Viewpoint: We really were invited to the White House. Really!

I'm sure on Sunday, Dec. 20 at some non-affirming church somewhere in Washington, D.C., some hellfire-and-brimstone minister blamed the 16 inches of snow blanketing the nation's capital on the invitation of some 50-plus members of the LGBT community to the White House the preceding Thursday. But if he knew what was really happening, he'd know it's a new day where sermons on hatred and homophobia are passe.
When the possibility of a White House visit was first hinted by the National Black Justice Coalition's new executive director, Sharon Lettman-Hicks, I had my doubts. Of course one would expect it for the Human Rights Campaign or the National Gay and Lesbian Task Force,but for the National Black Justice Coalition, it was a bit of a stretch. Yes, we have a black president, but was the world really ready to recognize the black gay community? I was hopeful but reluctant to talk about the visit. What if it fell through? What if it was all hype? What if I was being punked? What if? What if? What if?
But as the details began to come together, I really started to get excited. And when I had to provide information for White House security clearance I knew it was real and I couldn't keep it to myself any longer. I read the e-mails on White House etiquette, started planning the perfect outfit to wear and hit the gym to buff up my arms just in case I went sleeveless and Michelle Obama was in the room.
All joking aside, this invite was huge and another moment when the LGBT community – especially the black LGBT community – took yet another step toward being recognized as equal threads in the fabric of America and that the LGBT community was as diverse as the country.
I felt the shift in October shortly after joining the board of NBJC with the announcement of the organization's new executive director. Even before meeting Sharon Lettman, I was reading about her. This straight ally with a stellar track record in social justice, known and respected by funders and skilled at uniting diverse interests to benefit the greater good, was joining our team.
At the HRC National dinner I saw her in action and realized "it was on now!" How could anyone who had worked with her politically and on social justice issues, who claimed to be progressive, look her in the eye and say, "Yes, but not for the LGBT community"?
It's a new day – not just for gay America, but especially for black gay America, which often is underrepresented in what is perceived as a white male issue. A strong, empowered black gay community is a powerful weapon in eradicating racism and homophobia.
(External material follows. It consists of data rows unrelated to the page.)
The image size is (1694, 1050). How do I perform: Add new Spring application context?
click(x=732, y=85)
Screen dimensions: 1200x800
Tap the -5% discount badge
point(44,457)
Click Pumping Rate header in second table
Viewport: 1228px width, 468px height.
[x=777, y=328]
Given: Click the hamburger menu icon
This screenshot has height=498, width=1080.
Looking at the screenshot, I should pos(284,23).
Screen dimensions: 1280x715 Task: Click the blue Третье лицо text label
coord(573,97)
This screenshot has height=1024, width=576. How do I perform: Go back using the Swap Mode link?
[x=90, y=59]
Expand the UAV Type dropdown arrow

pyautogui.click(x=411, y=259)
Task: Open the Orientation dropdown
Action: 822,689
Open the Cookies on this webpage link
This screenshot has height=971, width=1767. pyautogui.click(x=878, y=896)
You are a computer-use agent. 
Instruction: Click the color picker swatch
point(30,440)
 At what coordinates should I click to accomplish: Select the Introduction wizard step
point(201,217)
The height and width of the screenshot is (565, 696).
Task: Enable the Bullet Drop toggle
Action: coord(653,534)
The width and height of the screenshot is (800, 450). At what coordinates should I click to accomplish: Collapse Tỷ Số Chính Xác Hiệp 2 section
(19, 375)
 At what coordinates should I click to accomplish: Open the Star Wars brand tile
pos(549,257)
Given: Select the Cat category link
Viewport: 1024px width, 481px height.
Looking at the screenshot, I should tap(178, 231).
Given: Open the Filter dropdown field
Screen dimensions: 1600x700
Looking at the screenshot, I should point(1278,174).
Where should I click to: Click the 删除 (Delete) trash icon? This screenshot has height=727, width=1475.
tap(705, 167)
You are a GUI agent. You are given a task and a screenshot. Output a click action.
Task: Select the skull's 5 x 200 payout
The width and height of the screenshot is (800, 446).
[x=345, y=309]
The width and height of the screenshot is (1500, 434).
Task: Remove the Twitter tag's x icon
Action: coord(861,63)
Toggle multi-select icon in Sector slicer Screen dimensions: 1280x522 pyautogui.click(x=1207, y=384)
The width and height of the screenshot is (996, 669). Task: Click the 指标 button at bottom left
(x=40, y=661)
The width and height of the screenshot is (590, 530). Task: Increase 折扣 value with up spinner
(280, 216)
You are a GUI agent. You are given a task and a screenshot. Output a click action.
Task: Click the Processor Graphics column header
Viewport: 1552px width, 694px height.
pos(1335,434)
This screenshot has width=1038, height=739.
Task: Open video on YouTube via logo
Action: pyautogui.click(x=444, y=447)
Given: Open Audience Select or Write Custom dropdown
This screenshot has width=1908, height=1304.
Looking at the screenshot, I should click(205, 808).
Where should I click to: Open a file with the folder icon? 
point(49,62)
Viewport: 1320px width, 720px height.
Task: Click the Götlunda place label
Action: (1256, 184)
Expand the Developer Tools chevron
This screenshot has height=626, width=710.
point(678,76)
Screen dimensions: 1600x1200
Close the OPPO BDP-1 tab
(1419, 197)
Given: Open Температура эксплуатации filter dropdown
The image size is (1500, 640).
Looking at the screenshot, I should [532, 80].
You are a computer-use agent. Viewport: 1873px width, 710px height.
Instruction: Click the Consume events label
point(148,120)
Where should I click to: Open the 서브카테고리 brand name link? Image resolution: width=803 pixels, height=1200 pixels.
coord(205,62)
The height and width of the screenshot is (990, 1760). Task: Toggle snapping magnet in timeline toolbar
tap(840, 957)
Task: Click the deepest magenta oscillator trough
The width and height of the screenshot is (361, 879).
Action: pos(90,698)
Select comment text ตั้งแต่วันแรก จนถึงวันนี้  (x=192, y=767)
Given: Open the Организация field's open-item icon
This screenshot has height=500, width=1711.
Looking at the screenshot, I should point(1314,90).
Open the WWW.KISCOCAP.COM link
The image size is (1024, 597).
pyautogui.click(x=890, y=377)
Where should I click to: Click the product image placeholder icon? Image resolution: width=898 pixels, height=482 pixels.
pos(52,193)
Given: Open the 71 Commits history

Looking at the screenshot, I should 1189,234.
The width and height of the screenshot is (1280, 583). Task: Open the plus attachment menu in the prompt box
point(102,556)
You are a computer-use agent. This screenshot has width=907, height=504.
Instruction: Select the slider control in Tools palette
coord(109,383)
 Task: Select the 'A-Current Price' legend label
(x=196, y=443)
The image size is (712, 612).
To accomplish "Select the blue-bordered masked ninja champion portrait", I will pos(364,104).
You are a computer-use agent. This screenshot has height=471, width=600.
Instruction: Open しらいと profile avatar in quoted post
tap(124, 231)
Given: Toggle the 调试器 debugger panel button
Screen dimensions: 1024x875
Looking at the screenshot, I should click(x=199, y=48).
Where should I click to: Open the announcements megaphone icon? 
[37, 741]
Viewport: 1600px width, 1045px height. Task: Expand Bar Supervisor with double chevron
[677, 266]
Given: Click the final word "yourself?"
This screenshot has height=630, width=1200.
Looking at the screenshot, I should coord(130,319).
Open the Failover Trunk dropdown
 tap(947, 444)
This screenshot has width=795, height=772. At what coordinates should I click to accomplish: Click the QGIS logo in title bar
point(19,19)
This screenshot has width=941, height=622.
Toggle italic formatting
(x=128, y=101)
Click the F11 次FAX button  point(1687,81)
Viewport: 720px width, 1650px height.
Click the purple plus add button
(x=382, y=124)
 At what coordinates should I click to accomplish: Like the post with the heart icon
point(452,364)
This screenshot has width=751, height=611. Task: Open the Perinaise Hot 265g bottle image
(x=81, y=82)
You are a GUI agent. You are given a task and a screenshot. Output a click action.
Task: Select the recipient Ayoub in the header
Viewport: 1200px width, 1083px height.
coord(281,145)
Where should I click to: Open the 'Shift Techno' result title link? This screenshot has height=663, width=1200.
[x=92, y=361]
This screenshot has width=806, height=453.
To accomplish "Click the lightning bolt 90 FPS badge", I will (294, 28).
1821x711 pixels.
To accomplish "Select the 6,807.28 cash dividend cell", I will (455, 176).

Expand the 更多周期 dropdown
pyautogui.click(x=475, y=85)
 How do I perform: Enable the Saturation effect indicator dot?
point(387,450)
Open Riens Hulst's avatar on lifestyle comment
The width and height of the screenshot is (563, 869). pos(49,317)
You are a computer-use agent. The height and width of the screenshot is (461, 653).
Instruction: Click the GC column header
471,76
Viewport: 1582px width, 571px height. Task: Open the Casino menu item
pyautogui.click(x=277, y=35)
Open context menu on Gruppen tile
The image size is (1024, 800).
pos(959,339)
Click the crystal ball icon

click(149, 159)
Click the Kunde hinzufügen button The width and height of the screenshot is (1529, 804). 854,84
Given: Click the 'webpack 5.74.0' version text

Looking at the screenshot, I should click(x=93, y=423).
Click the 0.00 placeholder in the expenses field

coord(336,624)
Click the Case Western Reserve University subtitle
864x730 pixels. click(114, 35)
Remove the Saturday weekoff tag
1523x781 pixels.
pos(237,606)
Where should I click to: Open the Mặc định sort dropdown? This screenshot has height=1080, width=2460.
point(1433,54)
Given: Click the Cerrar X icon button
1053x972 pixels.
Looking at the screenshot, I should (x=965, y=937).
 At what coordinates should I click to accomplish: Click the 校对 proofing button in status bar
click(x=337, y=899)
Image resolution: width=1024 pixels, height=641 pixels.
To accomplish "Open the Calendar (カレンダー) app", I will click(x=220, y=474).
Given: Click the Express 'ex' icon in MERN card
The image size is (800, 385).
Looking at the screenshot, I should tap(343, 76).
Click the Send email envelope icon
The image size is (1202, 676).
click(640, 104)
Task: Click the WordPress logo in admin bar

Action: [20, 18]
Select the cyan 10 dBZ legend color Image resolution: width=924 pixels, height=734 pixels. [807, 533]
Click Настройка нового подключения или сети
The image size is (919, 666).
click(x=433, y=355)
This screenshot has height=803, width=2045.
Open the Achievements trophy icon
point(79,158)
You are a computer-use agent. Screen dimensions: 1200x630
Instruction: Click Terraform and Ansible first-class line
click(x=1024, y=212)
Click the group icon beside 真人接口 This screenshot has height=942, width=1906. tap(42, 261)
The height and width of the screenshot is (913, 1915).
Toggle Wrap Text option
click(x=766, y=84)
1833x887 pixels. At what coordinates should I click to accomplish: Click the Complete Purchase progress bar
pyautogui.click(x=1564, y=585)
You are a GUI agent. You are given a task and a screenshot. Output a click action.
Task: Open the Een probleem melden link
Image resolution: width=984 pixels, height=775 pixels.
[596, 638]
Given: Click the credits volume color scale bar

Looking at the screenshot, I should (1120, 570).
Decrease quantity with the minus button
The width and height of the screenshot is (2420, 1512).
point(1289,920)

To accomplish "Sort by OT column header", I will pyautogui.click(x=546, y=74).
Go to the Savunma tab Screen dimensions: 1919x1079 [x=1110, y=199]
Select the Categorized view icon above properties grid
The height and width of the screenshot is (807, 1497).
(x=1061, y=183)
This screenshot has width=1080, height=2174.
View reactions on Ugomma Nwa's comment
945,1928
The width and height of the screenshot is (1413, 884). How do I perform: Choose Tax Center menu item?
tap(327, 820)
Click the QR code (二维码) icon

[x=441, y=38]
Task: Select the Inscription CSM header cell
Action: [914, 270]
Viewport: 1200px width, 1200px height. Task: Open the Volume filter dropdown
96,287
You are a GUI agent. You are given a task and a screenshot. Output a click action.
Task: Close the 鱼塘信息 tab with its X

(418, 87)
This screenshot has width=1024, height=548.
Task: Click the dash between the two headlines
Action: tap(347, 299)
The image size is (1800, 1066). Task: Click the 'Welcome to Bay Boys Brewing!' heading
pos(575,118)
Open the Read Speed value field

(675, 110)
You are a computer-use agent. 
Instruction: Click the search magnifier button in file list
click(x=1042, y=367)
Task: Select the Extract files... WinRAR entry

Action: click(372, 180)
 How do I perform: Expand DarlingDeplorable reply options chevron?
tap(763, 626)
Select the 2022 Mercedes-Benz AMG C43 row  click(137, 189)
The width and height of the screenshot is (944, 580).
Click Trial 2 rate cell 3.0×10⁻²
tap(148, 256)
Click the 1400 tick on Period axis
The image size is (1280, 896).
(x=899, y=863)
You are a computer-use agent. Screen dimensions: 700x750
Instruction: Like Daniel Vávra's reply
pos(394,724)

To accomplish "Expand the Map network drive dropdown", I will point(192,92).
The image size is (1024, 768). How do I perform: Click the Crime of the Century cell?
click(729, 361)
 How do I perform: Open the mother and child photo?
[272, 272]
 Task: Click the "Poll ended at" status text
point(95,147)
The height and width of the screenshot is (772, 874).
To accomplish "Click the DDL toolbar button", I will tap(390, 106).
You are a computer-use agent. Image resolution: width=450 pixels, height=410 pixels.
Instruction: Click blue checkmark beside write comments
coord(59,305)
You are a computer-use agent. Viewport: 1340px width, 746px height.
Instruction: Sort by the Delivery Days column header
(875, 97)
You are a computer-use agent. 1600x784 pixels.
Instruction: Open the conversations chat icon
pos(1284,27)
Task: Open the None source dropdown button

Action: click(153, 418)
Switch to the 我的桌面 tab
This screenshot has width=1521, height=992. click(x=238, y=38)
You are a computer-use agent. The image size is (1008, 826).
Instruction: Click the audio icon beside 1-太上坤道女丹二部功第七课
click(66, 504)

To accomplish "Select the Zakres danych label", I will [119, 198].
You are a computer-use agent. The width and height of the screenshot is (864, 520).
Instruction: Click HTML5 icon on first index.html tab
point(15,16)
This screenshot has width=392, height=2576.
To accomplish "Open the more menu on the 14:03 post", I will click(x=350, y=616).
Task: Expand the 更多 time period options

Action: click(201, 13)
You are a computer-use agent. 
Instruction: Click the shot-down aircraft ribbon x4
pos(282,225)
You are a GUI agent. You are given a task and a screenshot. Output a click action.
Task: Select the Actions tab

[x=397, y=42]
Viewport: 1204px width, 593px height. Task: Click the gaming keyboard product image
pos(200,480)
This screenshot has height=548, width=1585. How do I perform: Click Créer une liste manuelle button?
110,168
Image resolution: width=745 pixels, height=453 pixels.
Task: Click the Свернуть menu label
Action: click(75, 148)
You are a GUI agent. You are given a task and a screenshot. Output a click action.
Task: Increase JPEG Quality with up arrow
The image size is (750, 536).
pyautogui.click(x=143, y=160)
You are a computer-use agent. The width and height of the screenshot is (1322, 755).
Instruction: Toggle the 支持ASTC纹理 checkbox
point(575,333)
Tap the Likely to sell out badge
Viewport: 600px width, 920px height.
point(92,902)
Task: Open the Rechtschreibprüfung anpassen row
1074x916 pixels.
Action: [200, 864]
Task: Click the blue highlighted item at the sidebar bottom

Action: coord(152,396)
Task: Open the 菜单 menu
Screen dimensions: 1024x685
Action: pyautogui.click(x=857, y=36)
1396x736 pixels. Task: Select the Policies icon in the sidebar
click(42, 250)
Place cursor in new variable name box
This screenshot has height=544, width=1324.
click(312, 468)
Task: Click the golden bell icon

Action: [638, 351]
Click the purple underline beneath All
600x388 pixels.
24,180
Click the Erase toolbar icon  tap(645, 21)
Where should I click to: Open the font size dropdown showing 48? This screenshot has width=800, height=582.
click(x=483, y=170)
This was a message of hope and new direction I was able to share with my LGBT family each time I told someone that I was going to the White House.
Two days before leaving for Washington, D.C., I spoke before a class from Michigan State University on the future of gay civil rights. I followed an aide from Rep. Pam Byrnes office who talked about her hopes to repeal Michigan's ban on same-sex marriage. After he finished, I was asked, "What can we do?" by the students.
We talked about the 2010 elections and civic engagement. We talked about how each of them needed to be OUTstanding in their community – not just being out at whatever level was best for them but also encouraging their family, friends, neighbors and co-workers to be out as allies, which would immediately increase our voice – changing hearts, minds and votes.
As usual, I ended with my pet project, lobbying – locally and nationally – a perfect lead-in to what had become my tag line:
"I'm going to the White House."
Now I was under no illusion that the President and I were going to sit down for a one-on-one talk, but I was just tickled pink to be in the same space. But one student made me think when they asked "If you could say one thing to President Obama, what would you say was important for LGBT equality?"
My answer to her and to the President would be about the Employment Non-Discrimination Act.
If you want the country to recover economically, every American – LGBTQI and straight – must be able to bring our best, our energy, our fresh ideas to the table. We must be able to find jobs and know we will be evaluated by our performance and not be discriminated against, denied employment or fired just because we are gay. We should be able to talk about, show pictures of and provide benefits for our families so we can help build strong communities.
I was ready. I had my bag packed, my outfit selected and my statement, if asked, prepared. But as fate would have it, life through me a curve ball. It was a little something called the "Copenhagen Summit." Instead of attending the beginning of the summit, President Obama would be speaking at the end and leaving on Thursday, our night.
So we strolled through the White House. One gay man from another organization, disturbed by a picture being crooked tried to straighten it and knocked it on the floor (too funny). We took photos by the Christmas tree then waved good bye as our President boarded the helicopter.
No pose down of arms with Michelle Obama. No tete-a-tete with President Obama. But we were invited to the White House and, in its own way, that was another small step in our march toward full equality.
And the snow? Well, that was God throwing confetti in the joy that maybe, just maybe, the day is near when we will all come together in peace and equality.